Players often talk about making a fresh start when landing in a new country, but rarely could that have been more relevant than for Elijah Taylor at Salford.
The 30-year-old loose forward has made over 180 NRL appearances with Wests Tigers, Penrith Panthers and New Zealand Warriors.
But during that time his then manager Ian Miles was using a business account of Taylor’s to spend money on overseas holidays, gifts for his wife, motorbikes, restaurants, clothing and furniture.
Miles was found to have made 937 unauthorised transactions over a four-year period by a New Zealand High Court judge when details of the case emerged in late December.
Along with damages and fines, Miles was ordered to repay Taylor almost £200,000, although he declared bankruptcy two weeks earlier and is not expected to meet those payments.
It’s a saga that played out for four years out of the public eye before it reached court, and one that Taylor is glad to have put behind him.
“It was a massive shock when I first found out and extremely disappointing,” Taylor explained.
“It took from 2017 to last year just to get it to court and was always at the back of my mind, even though nobody else knew.
“It’s been good to get out of Sydney and start a new chapter of my life.”
That will come with the ambitious Red Devils, who have already impressed the New Zealand international since he landed in this country earlier this month.
“I spoke to Tommy Leuluai and Suaia Matagi, and they said that Salford are a club that’s on the rise and have played in some big games of late,” Taylor said.
“I think I can help the club and the team and that’s the challenge I’ve come here for.
“I’m really looking forward to the opportunity. It’s not one of the traditionally big clubs but hopefully we can consistently be making finals.
“ I can’t wait to work with Rich (Marshall), he’s a great young coach.

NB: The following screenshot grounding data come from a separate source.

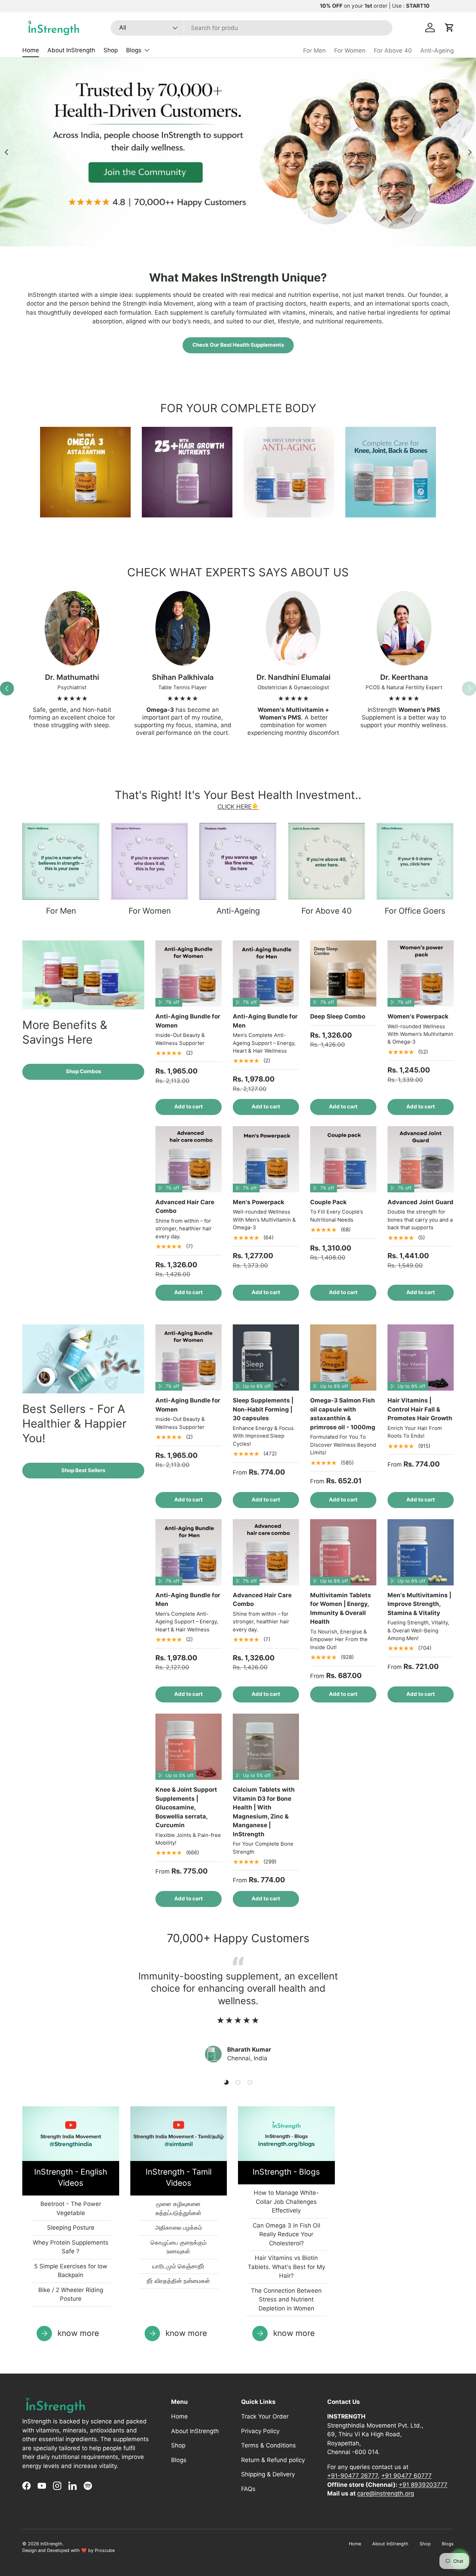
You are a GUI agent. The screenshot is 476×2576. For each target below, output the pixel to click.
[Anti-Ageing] (238, 861)
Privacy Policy (260, 2431)
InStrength (51, 2543)
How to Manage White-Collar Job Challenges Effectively (286, 2201)
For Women (350, 50)
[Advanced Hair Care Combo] (188, 1159)
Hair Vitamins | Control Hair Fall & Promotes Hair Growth (419, 1409)
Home (30, 50)
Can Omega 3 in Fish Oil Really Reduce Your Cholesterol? (286, 2234)
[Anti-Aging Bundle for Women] (188, 973)
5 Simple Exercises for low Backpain (70, 2271)
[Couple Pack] (343, 1159)
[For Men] (61, 861)
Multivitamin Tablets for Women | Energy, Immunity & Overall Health (340, 1608)
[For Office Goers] (415, 861)
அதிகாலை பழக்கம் (178, 2227)
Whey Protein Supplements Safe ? (70, 2247)
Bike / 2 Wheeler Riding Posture (70, 2294)
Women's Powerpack (417, 1016)
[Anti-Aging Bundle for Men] (266, 973)
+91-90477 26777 (352, 2475)
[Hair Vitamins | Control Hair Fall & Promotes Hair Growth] (420, 1357)
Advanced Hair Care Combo (184, 1207)
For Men (314, 50)
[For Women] (149, 861)
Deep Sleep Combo (337, 1016)
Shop (110, 50)
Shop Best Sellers (83, 1470)
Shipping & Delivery (268, 2474)
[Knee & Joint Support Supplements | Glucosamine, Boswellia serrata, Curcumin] (188, 1747)
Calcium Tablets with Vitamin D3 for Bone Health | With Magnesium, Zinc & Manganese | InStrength (264, 1812)
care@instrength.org (385, 2493)
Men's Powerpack (258, 1202)
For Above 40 (393, 50)
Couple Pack (328, 1202)
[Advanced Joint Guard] (420, 1159)
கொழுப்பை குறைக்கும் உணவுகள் (179, 2247)
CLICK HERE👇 (238, 806)
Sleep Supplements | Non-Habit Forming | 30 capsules (263, 1409)
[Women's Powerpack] (420, 973)
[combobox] (252, 28)
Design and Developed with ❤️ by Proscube (68, 2550)
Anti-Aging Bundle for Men (265, 1021)
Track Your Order (265, 2416)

“There are a lot of young players here that hopefully I can pass my experience on to and provide some leadership.
“Salford have a strong team and a great coaching and medical staff, which these days is vital for the success of a football club.
“There’s good leadership at the club in Ian Blease, and there’s a group of hard working lads.
“We’re going through pre-season now and they are long days and extremely hard. In fact it’s probably harder than what the Tigers’ training was.”
Off the field, Taylor recently completed his commercial pilot training, meaning that he could actually fly the Red Devils to play the Catalans this season, although he says there have been no such offers yet.
He said: “It took me 15 months to go from not flying at all to being a fully qualified commercial pilot.
“After training at the Tigers I would go home and study by myself, and whenever I had a day off I’d clock the hours up.
“The flying is the easy part, it’s the exams and performance charts that are really difficult, and there’s a lot of air law and heaps about the weather.
“There were seven exams I needed to pass and it was a grind at times, but I’m glad I’ve finished now.
“The plan is to be a commercial pilot once I’ve finished playing, although it’s probably not the best time at the moment because, with Covid, the industry has been crippled.”
Back on the playing front, Taylor admits that selection for the New Zealand World Cup squad under his Wests Tigers coach Michael Maguire is definitely a target, but he has more pressing goals first.
He added: “Playing for the Kiwis is always at the back of my mind because it’s the pinnacle, I love pulling on the black jersey and doing the haka.
“I’m not sure how the Kiwi selectors will look at it, so we’ll see. But first I’m setting my sights on my first game at Salford and earning my team-mates’ and coaching staff’s respect.”